■ **Task**: Show every line in the entries below where the word "agent" appears.

■ **Input data**:
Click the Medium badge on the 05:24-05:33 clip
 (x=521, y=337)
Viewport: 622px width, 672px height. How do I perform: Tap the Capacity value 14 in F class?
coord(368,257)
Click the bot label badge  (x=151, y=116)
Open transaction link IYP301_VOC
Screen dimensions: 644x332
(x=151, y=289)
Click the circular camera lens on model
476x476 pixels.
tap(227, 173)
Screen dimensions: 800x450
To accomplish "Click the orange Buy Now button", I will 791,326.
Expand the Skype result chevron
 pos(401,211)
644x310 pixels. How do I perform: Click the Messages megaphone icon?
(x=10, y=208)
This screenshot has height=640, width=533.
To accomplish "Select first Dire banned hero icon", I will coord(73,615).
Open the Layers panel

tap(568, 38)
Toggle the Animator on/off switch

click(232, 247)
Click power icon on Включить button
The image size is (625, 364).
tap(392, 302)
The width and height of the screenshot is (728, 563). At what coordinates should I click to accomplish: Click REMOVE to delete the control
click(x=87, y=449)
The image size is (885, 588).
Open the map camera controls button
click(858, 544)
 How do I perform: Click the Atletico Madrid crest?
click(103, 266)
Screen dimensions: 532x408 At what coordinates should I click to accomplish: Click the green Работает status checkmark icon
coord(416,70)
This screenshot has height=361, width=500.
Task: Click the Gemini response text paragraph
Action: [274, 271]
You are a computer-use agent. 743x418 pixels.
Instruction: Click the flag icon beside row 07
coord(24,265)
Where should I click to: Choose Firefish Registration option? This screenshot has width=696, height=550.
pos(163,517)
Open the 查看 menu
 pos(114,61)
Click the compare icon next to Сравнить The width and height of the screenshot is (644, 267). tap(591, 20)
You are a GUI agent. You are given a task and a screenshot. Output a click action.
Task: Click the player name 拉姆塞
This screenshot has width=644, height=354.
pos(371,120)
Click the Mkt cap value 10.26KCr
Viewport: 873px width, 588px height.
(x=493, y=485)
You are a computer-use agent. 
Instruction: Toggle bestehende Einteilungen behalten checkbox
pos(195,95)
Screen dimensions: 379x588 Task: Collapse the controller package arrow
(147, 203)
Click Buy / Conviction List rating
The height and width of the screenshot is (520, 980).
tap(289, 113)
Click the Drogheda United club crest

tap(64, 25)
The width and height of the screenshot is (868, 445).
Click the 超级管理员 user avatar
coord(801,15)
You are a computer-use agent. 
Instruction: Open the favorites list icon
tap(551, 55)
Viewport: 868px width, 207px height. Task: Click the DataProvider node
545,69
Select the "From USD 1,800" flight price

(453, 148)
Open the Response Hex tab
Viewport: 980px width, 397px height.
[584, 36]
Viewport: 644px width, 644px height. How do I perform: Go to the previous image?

■ **The completed task**:
You are a computer-use agent. 743x418 pixels.
You are a GUI agent. You are given a task and a screenshot. Output a click action.
You are a computer-use agent. 
You are a computer-use agent. 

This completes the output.